I wasn’t looking forward to this book. I had vague memories of reading it when I was a lot younger and of finding it so unutterably dull I could not even finish it.

(And I was a child into 19th and early 20th century fiction. I read Dickens, Hardy, Austen, Bronte, Woolf and all their ilk. I didn’t find them boring, only D H Lawrence! – so much so that I couldn’t even be bothered to read Lady Chatterley’s Lover when it came my way…)

What with that, and the hideosity of my last two BRP books (191 and 192) I was starting to lose heart, to lose faith in this whole venture.

Imagine my surprise, delight and deep satisfaction then, when I discovered Sons and Lovers to be absolutely the best novel I have read in ages. It was powerful, affecting and wonderful.

Gertrude Morel is a woman who, married to a brute who she loved passionately but now cannot stand, turns all her affections and aspirations to her children, particularly her two oldest sons. William, the elder, is her great pride but his downfall comes in the form of a glib lover who seems to leech his finest qualities out of him. Paul, her third and most faithful child and her second son, remains besotted with her and loyal to her to the end. But he too struggles with lovers. Miriam suffocates him with her tragic soulfulness, and cannot satisfy his zest for life. Clara cannot satisfy his soul. Will he ever find peace or happiness with a woman who is not his mother? Perhaps her love, her need to assert herself through her sons, and to live through them, has damaged them so that they cannot relate properly to other women. Or perhaps it is their overbearing, drunkard father who has scarred them and left them unable to face or even to imagine a happy, natural marriage.

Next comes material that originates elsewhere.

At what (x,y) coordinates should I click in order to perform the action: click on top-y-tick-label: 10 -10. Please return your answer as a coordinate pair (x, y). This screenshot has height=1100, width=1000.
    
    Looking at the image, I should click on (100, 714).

Even from my new feminist viewpoint, the novel was interesting for lots of reasons. I will mention only one: Clara.

Clara enters the story as a scornful, rather superior woman, separated from her rather despicable husband. She is a women’s rights activist and is called by one of the characters a “man-hater”. Yet she is portrayed sympathetically, as a human being, as someone bitterly hurt and miserable. She is not merely a defective woman.

And yet from her relationship with Paul she learns that men are “not the small egoists she had imagined”. She learns to love, and not to hate. She learns that she has learned enough, with her feministing ways, and that what she really needs in the end to make her happy is a committed, successful relationship with a man. She is brought back to conventionality.

So – was her appearance in the novel an opportunity to portray a radical feminist activist sympathetically, as a human being? Or was her ultimate return to the fold of conventional femininity merely a reminder that what women’s rights activists really need is to mend their ways in the loving arms of a good man? As usual, with this novel, it is complicated and I am left feeling that not only am I a bit hazy on answers, I’m not too sure on the questions either.

One to read again, I think. I loved it!

Here’s an Amazon link.
I read a library copy, but no doubt one of my own will find its way onto my bookshelves some day soon.